The widely used preservative formaldehyde, and styrene, which is found in food containers and coffee cups, are among eight agents added to a list of known and suspected carcinogens by the National Institutes of Health.
Formaldehyde, which has been linked to leukemia and a rare type of nasal cancer, is "known to be a human carcinogen," according to the congressionally mandated report published Friday on the health agency's website. Researchers categorized styrene as "reasonably anticipated" to be cancer-causing.
The compounds bring the total number of substances linked to cancer to 240. Aristolochic acids, found in herbal products that are used to treat arthritis and gout, were also listed as a known carcinogen because they can cause bladder or urinary-tract cancer in people with kidney disease.

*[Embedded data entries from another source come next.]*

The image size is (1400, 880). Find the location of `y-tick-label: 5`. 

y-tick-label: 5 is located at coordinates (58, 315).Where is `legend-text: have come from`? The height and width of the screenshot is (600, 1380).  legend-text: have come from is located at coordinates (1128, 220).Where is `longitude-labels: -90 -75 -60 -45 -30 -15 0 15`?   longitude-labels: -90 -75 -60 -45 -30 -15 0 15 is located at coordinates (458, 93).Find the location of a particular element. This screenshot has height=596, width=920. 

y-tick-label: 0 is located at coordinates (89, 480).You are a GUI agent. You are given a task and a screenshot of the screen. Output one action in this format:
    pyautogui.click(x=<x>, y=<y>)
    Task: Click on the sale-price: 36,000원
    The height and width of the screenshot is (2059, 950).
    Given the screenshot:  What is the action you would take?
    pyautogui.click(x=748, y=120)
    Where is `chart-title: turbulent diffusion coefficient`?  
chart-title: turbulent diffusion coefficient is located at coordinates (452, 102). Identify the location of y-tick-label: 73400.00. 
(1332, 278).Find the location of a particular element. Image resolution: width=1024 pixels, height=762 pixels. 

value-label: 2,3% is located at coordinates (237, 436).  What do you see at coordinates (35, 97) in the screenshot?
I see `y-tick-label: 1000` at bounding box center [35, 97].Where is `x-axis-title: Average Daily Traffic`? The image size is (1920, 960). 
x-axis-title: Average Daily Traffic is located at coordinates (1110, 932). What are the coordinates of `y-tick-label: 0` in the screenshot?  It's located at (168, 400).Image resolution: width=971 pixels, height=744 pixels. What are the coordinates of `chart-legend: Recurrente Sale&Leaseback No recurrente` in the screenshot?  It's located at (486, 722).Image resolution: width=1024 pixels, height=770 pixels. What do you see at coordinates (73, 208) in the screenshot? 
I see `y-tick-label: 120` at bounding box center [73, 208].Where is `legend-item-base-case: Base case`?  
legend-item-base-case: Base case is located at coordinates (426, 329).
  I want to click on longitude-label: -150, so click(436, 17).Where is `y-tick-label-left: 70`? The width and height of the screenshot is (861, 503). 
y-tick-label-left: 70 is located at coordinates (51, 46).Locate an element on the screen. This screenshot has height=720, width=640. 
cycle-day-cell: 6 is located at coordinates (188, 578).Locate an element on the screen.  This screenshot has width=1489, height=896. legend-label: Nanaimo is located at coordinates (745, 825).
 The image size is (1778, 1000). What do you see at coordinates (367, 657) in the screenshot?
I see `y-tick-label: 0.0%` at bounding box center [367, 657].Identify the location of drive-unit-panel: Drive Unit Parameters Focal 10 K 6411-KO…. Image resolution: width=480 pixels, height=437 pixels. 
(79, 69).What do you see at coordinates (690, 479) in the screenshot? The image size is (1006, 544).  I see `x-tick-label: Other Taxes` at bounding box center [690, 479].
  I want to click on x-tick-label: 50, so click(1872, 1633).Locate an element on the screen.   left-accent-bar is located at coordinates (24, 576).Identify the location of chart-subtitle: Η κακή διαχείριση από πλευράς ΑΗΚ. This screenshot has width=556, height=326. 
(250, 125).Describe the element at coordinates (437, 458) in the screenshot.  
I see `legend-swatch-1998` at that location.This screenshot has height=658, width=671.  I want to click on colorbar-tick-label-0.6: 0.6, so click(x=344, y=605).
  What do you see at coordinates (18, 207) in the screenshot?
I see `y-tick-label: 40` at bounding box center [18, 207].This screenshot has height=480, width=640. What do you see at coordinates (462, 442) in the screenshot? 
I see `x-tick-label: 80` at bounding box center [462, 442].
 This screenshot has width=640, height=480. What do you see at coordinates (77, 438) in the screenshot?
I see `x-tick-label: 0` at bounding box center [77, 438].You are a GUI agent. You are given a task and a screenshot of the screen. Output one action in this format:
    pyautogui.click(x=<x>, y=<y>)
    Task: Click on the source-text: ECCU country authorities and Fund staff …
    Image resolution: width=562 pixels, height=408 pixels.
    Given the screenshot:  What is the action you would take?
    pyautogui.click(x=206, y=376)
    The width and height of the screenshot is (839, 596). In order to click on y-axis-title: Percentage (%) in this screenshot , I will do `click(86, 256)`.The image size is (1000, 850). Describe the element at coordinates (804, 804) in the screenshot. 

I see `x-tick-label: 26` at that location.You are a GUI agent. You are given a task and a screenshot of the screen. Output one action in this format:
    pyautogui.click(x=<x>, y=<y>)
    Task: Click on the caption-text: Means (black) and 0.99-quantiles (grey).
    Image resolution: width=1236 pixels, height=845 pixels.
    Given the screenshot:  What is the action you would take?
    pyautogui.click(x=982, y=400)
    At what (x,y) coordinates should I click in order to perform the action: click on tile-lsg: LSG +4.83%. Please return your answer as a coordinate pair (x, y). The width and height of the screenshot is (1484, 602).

The Food and Drug Administration cautioned consumers in 2001 against taking supplements containing aristolochic acid, according to the report.
"A listing in the report does not by itself mean that a substance will cause cancer," John Bucher, associate director of the National Toxicology Program of the National Institute of Environmental Health Sciences in Research Triangle Park, N.C., said in a conference call with reporters.
The cancer-causing risk from formaldehyde and styrene comes from the products' widespread use in industrial applications and less from their presence in consumer products, Bucher said.
Cal Dooley, president and CEO of the American Chemistry Council, a Washington trade group, said in a statement that the report made "unfounded classifications" about formaldehyde and styrene that would scare consumers.
The American Composite Manufacturers Association, a trade group based in Arlington, Va., disputed the link between styrene and cancer.
"The styrene-based composite material system has been used safely for over 60 years," the association said in a statement. Its members include Owens Corning Inc. of Toledo, Ohio, and Pittsburgh-based PPG Industries Inc.
Styrene is a component of the polystyrene used in food and drink containers, as well as the manufacturing of plastics, fiberglass, insulation, carpet backing, and other products, according to the National Toxicology Program. Cigarette smokers face higher risks of exposure than others because the smoke contains styrene, the agency said.
Consumers don't need to worry about polystyrene cups and food containers, although they should seek versions of products such as cosmetics that don't contain formaldehyde, said Otis Brawley, chief medical officer of the Atlanta-based American Cancer Society.
"I see no problem with Styrofoam cups," Brawley said Friday in a telephone interview. "If I were using nail polish or nail-polisher remover, I would try to get formaldehyde-free versions of those, which are available."